E l’operazione sarà più complessa di quanto non lo sia stato il nostro intervento a Chernobyl, perché a Taranto, durante le operazioni, l’Ilva non potrà fermarsi». Il gruppo Cimolai, friulano, 500 milioni di fatturato e 3 mila dipendenti, ha da poco iniziato i lavori a Taranto: la copertura eviterà che nei giorni di forte vento (Wind days) le polveri raggiungano il quartiere più vicino, Tamburi, circostanza che nei mesi scorsi ha costretto l’amministrazione comunale a chiudere le scuole. L’opera è attesa da almeno 7 anni: era già prevista dall’Autorizzazione integrata ambientale rilasciata all’Ilva il 4 agosto 2011.

Lo scorso 1° febbraio è partita la copertura del Parco minerale, dal 1° giugno partirà quella del Parco fossile: saranno completati in 24 mesi, nel 2020, in anticipo rispetto all’iniziale ipotesi 2023 del piano industriale di Am Investco (la cordata capeggiata da ArcelorMittal che si è aggiudicata l’Ilva).
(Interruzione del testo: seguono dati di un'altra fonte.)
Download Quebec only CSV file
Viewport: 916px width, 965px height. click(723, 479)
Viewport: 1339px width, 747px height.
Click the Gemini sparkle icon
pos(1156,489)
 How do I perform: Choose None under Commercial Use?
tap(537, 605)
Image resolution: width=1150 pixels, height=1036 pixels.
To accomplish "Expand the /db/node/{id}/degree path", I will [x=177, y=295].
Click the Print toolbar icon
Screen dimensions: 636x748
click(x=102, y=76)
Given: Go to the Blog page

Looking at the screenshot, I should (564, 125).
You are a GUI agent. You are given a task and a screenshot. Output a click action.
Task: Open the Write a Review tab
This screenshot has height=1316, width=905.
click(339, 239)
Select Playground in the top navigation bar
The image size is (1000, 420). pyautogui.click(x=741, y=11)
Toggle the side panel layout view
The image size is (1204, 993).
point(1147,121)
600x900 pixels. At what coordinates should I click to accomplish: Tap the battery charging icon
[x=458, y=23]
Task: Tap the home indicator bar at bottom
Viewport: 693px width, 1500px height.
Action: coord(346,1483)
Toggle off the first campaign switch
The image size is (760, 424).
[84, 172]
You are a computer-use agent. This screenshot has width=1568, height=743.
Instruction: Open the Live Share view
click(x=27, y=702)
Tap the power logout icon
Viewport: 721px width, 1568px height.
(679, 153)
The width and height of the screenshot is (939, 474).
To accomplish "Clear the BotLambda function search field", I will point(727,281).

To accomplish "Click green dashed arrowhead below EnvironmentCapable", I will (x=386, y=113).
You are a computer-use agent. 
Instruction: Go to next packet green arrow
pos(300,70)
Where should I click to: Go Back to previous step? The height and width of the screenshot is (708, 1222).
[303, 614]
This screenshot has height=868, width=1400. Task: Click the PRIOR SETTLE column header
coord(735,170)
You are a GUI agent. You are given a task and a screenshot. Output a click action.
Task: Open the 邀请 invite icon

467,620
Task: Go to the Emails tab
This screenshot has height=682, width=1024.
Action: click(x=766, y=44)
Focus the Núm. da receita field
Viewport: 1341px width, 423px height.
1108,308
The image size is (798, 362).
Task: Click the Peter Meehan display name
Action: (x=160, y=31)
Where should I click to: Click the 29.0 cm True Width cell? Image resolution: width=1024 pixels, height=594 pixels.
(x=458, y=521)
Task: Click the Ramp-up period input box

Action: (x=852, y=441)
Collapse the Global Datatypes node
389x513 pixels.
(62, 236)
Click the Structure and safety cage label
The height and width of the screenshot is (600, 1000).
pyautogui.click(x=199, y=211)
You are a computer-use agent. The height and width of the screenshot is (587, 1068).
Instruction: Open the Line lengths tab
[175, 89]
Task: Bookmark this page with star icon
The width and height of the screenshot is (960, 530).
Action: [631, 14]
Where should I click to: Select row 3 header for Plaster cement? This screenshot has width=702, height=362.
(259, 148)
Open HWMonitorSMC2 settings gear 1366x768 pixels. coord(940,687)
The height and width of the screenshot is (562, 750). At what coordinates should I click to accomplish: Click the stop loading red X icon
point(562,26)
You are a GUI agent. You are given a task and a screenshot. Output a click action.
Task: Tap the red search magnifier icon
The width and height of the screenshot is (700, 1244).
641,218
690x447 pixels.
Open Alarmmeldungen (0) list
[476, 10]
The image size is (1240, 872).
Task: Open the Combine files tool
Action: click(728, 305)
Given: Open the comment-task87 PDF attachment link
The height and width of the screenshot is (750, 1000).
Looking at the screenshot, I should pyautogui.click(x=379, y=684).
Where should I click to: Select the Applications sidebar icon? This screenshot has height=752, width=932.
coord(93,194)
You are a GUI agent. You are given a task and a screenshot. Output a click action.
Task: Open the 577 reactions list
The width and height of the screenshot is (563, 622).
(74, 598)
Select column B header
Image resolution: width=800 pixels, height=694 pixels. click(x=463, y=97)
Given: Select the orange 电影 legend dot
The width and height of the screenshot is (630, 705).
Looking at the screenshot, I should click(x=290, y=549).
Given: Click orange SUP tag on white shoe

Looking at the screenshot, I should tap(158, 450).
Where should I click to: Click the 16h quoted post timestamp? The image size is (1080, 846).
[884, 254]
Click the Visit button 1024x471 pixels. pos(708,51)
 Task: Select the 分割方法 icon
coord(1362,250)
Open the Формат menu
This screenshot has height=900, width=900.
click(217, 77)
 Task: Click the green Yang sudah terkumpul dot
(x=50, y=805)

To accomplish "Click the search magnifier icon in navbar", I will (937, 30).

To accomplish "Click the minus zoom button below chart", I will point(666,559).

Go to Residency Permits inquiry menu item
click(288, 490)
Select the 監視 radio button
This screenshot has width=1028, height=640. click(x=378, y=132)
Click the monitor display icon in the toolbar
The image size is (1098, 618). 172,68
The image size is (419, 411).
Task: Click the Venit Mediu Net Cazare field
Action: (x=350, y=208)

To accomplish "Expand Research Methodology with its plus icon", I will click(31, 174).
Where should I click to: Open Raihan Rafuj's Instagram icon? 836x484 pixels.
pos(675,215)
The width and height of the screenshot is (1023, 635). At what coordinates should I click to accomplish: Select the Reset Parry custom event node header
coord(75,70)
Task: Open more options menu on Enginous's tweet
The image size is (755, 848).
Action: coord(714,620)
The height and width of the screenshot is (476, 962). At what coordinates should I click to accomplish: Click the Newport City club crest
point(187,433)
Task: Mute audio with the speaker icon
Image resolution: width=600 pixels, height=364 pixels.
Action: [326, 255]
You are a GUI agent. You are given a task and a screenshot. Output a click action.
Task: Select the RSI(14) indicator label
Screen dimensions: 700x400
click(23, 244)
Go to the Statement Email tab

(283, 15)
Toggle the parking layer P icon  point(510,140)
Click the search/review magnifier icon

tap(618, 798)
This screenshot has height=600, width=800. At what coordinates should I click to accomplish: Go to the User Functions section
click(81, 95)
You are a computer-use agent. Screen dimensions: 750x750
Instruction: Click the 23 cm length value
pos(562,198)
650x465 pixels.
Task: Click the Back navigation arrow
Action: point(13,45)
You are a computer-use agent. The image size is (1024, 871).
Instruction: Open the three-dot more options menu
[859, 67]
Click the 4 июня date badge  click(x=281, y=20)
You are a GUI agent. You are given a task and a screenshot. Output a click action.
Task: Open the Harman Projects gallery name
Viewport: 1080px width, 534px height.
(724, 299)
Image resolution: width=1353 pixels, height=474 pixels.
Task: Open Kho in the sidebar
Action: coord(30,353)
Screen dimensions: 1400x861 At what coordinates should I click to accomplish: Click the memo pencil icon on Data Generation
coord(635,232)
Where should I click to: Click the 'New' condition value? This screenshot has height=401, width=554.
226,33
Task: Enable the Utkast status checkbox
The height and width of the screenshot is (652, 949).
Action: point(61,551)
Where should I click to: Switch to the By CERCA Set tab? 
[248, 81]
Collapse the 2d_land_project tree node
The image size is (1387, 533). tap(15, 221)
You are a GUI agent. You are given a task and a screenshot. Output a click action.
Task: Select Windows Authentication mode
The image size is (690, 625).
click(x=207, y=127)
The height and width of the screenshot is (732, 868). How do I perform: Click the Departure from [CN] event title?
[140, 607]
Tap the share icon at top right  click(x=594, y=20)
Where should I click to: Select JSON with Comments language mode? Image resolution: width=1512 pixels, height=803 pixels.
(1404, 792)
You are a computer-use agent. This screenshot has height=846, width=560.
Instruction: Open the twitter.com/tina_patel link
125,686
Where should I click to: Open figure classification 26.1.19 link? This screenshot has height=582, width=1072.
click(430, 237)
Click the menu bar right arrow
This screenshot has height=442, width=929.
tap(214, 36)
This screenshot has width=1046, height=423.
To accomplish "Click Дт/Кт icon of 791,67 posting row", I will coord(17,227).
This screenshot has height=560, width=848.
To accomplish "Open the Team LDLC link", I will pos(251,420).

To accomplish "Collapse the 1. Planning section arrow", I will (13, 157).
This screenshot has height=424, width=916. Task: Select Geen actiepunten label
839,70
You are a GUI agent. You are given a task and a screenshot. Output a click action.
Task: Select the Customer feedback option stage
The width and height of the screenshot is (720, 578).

L’investimento complessivo è di 300 milioni di euro, a carico di Am Investco; ma la somma sarà anticipata dall’amministrazione straordinaria di Ilva, attingendo ai fondi dei Riva sequestrati dalla Procura di Milano, e poi rimborsata da Am Investco entro 90 giorni dalla definitiva acquisizione dell’Ilva. Il gruppo Cimolai, oltre che la copertura a protezione della centrale nucleare di Chernobyl, ha realizzato anche le paratoie per il raddoppio del Canale di Panama e due stadi dei prossimi mondiali in Russia (a Volgograd e Nižnij Novgorod). E nel 2024 completerà la costruzione del più grande telescopio del mondo, alto 80 metri, in Cile.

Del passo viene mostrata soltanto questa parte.